**WHAT YOU SHOULD DO**
Starting at the line below holding "January 2023 (26, 2118)" and stopping at the line holding "蒸鱼鱼的做法大全：简单易学的美味秘诀 (36, 2521)", print every line exactly, both ends included, and leave the rest out.

**SOURCE RECORDS**
* * * *

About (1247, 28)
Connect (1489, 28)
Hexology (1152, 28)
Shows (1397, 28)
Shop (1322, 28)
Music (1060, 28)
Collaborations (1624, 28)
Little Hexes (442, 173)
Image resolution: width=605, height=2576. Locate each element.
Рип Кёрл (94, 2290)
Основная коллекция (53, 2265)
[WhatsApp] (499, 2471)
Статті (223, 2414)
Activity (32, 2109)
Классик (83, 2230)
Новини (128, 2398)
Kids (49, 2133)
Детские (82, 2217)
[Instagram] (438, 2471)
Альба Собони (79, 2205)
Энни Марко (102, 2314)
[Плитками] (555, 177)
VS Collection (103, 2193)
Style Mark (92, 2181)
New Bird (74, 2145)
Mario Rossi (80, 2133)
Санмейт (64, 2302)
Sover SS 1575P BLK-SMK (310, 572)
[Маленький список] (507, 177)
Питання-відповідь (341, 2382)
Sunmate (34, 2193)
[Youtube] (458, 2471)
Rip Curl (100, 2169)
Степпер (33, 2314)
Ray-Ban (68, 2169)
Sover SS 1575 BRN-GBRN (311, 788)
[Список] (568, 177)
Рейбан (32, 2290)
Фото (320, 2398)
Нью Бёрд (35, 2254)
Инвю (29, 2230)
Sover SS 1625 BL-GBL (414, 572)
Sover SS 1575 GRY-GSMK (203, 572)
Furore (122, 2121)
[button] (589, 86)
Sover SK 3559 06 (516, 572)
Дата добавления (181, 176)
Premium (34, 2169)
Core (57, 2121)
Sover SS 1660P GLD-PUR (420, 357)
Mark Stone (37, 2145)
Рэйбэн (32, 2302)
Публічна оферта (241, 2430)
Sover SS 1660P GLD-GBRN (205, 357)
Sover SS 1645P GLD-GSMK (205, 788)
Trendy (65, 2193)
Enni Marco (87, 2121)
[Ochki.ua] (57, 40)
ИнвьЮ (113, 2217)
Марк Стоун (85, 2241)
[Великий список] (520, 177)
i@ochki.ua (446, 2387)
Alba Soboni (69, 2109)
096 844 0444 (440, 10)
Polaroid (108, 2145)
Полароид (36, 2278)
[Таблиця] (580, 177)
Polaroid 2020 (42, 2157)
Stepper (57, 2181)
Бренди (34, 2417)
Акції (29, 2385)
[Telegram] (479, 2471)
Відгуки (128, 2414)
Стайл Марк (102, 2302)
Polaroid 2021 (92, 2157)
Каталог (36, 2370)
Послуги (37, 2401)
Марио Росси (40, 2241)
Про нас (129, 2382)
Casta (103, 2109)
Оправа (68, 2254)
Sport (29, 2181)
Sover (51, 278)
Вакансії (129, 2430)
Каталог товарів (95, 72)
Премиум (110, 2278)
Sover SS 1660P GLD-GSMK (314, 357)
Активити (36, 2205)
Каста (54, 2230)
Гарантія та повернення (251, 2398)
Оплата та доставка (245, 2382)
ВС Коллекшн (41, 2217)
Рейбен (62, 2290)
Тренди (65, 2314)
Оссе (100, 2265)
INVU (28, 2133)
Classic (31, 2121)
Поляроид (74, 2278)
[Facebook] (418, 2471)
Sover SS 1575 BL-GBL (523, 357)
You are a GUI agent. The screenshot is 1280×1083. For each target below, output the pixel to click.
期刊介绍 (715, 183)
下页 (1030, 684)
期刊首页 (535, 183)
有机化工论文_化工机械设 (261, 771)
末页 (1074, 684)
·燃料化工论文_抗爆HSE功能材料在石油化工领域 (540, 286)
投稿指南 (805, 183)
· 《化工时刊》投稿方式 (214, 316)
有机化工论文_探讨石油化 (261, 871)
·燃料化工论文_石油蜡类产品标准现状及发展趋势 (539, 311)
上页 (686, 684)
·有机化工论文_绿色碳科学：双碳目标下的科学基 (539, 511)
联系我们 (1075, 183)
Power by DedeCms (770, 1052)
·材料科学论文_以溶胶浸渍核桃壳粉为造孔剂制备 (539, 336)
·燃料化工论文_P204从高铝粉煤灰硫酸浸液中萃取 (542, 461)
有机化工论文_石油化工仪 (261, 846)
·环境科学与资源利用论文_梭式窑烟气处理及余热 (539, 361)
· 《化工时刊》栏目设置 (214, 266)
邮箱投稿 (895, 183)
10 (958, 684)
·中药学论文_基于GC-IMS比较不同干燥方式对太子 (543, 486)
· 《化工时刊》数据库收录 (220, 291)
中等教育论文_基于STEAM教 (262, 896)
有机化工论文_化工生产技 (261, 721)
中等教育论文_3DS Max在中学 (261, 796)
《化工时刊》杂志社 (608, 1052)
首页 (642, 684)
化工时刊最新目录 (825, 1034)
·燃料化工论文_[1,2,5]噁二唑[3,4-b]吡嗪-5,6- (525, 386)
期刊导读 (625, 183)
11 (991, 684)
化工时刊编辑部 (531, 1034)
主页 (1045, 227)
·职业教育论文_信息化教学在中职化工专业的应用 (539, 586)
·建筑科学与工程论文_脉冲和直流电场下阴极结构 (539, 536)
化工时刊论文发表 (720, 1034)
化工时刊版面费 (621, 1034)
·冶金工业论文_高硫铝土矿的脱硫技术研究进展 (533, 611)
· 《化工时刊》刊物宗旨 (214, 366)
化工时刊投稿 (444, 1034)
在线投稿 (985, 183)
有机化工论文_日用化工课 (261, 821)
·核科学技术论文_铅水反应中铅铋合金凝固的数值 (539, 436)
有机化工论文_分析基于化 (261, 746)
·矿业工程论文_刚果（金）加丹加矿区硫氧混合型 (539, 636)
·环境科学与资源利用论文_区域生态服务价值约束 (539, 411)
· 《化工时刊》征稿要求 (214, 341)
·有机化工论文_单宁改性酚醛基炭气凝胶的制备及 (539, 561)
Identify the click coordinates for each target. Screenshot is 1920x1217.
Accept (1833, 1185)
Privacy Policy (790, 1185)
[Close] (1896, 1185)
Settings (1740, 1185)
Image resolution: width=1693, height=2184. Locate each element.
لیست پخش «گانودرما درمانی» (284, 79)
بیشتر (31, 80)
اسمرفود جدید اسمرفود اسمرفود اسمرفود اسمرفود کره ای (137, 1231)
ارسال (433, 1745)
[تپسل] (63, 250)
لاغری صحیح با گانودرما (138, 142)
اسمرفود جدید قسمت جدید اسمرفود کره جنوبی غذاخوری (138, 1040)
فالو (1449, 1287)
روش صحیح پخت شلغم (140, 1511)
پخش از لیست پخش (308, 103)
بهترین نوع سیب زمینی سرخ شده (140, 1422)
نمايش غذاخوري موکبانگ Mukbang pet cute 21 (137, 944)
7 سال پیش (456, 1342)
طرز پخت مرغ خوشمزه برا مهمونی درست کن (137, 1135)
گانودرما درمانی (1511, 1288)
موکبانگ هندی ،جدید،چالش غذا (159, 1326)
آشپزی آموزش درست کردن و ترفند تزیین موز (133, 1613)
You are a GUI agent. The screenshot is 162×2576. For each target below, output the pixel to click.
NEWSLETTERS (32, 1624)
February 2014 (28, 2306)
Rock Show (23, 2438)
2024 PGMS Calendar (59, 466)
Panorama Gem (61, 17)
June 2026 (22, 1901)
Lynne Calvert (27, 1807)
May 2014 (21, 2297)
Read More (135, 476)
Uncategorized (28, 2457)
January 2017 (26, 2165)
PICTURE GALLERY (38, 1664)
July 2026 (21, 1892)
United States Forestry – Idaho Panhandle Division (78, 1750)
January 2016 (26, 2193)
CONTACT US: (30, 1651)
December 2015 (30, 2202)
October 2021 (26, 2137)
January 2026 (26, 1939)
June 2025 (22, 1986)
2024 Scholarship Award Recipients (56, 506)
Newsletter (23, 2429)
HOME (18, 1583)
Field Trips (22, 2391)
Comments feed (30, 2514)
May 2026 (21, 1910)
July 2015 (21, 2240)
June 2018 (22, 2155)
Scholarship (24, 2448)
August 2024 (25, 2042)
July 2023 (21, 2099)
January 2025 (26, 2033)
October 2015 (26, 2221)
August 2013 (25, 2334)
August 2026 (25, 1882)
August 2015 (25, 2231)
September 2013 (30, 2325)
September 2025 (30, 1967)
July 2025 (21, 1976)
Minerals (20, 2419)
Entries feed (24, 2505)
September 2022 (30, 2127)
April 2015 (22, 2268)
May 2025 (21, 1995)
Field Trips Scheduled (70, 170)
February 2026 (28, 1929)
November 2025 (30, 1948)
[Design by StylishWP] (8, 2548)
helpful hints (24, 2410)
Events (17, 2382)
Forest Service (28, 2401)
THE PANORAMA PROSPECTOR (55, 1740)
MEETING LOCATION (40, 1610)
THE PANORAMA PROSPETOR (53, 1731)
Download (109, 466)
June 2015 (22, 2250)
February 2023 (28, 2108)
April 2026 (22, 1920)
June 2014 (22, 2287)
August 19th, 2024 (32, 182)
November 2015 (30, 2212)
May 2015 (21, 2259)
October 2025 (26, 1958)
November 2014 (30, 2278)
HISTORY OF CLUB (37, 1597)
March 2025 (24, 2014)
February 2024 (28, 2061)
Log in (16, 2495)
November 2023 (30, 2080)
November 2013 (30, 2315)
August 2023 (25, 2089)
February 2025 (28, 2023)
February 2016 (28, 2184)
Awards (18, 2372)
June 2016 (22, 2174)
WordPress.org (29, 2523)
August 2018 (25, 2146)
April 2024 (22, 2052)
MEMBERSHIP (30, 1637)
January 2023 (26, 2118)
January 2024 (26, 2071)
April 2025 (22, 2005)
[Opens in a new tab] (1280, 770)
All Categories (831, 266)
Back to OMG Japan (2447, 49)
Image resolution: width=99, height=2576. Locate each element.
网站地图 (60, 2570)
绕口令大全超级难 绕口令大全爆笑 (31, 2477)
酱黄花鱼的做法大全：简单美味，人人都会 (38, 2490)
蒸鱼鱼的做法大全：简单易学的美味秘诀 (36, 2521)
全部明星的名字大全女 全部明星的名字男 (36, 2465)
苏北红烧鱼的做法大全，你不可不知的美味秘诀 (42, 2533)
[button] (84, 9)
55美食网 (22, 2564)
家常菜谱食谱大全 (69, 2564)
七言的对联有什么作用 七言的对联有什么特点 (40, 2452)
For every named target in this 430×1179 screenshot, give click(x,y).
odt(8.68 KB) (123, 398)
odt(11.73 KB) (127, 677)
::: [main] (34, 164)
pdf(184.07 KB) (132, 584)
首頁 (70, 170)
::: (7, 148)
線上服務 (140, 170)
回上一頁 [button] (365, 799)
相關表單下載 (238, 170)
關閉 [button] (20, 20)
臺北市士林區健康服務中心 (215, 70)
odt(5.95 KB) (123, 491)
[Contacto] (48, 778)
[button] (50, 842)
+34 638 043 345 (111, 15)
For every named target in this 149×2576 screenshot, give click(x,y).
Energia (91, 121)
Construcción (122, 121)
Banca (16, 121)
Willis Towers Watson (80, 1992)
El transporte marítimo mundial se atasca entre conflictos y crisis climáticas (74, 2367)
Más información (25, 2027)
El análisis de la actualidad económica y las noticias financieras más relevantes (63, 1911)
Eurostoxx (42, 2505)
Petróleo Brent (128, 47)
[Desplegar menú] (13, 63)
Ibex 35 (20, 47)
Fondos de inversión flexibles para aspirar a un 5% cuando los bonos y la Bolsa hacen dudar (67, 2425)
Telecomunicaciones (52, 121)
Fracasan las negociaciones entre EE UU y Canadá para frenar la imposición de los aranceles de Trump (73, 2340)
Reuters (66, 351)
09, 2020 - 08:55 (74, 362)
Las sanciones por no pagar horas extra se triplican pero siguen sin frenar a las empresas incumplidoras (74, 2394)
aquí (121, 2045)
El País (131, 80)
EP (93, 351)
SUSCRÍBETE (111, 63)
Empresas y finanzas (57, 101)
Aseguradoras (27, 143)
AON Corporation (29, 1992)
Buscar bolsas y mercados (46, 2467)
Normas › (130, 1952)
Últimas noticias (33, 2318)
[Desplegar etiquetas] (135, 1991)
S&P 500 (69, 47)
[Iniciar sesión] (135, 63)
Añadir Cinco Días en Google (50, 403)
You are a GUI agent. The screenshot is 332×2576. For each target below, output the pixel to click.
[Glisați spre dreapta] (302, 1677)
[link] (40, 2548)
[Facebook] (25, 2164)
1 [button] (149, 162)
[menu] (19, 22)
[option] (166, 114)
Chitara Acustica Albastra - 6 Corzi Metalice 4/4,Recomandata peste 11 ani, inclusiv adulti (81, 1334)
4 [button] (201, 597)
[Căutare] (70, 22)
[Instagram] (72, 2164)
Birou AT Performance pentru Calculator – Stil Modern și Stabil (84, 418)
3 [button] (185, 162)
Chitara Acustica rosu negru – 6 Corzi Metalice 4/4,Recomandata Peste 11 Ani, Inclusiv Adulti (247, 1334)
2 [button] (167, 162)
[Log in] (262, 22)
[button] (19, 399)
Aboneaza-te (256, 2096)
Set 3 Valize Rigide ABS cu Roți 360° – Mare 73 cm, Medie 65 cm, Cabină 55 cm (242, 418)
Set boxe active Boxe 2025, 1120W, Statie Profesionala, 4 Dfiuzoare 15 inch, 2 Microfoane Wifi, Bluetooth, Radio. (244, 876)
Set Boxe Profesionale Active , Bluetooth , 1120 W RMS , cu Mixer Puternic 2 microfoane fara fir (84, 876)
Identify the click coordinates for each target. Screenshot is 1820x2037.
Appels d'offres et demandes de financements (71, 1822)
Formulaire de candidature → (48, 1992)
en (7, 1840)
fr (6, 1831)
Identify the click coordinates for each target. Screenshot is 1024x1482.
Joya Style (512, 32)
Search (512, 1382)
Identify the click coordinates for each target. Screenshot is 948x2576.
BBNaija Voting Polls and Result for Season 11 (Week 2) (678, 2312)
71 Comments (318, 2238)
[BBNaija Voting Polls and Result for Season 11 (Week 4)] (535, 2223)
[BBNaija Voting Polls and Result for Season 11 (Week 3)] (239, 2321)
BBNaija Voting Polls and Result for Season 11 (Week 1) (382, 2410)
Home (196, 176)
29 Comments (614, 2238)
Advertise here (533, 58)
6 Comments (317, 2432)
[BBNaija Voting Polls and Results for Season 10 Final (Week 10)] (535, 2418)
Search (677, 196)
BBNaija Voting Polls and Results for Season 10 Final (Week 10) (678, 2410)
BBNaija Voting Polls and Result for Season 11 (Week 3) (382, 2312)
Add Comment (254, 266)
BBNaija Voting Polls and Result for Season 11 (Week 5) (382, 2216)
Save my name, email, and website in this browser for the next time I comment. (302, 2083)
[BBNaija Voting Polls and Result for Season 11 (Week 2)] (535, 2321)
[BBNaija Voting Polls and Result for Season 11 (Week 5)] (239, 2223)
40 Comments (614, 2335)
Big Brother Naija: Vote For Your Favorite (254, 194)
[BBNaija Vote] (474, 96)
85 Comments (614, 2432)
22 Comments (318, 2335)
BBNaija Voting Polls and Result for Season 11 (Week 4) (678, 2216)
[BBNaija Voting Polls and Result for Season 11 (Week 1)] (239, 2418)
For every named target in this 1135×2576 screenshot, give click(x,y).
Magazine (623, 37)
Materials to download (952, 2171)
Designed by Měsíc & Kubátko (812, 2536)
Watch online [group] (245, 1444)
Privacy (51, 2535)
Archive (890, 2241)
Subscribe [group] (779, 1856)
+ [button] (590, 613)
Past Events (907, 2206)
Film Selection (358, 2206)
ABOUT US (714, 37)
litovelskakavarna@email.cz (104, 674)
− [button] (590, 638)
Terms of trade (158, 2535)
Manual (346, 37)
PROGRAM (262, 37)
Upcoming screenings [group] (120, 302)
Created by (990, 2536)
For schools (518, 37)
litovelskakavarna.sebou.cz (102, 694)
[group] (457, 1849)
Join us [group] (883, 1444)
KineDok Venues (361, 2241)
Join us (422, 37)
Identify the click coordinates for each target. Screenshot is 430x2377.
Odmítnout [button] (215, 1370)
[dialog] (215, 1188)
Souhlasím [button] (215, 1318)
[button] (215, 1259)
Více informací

* * * *

**REPLY**
January 2023 (26, 2118)
January 2024 (26, 2071)
April 2025 (22, 2005)
[Opens in a new tab] (1280, 770)
All Categories (831, 266)
Back to OMG Japan (2447, 49)
Image resolution: width=99, height=2576. Locate each element.
网站地图 (60, 2570)
绕口令大全超级难 绕口令大全爆笑 (31, 2477)
酱黄花鱼的做法大全：简单美味，人人都会 (38, 2490)
蒸鱼鱼的做法大全：简单易学的美味秘诀 (36, 2521)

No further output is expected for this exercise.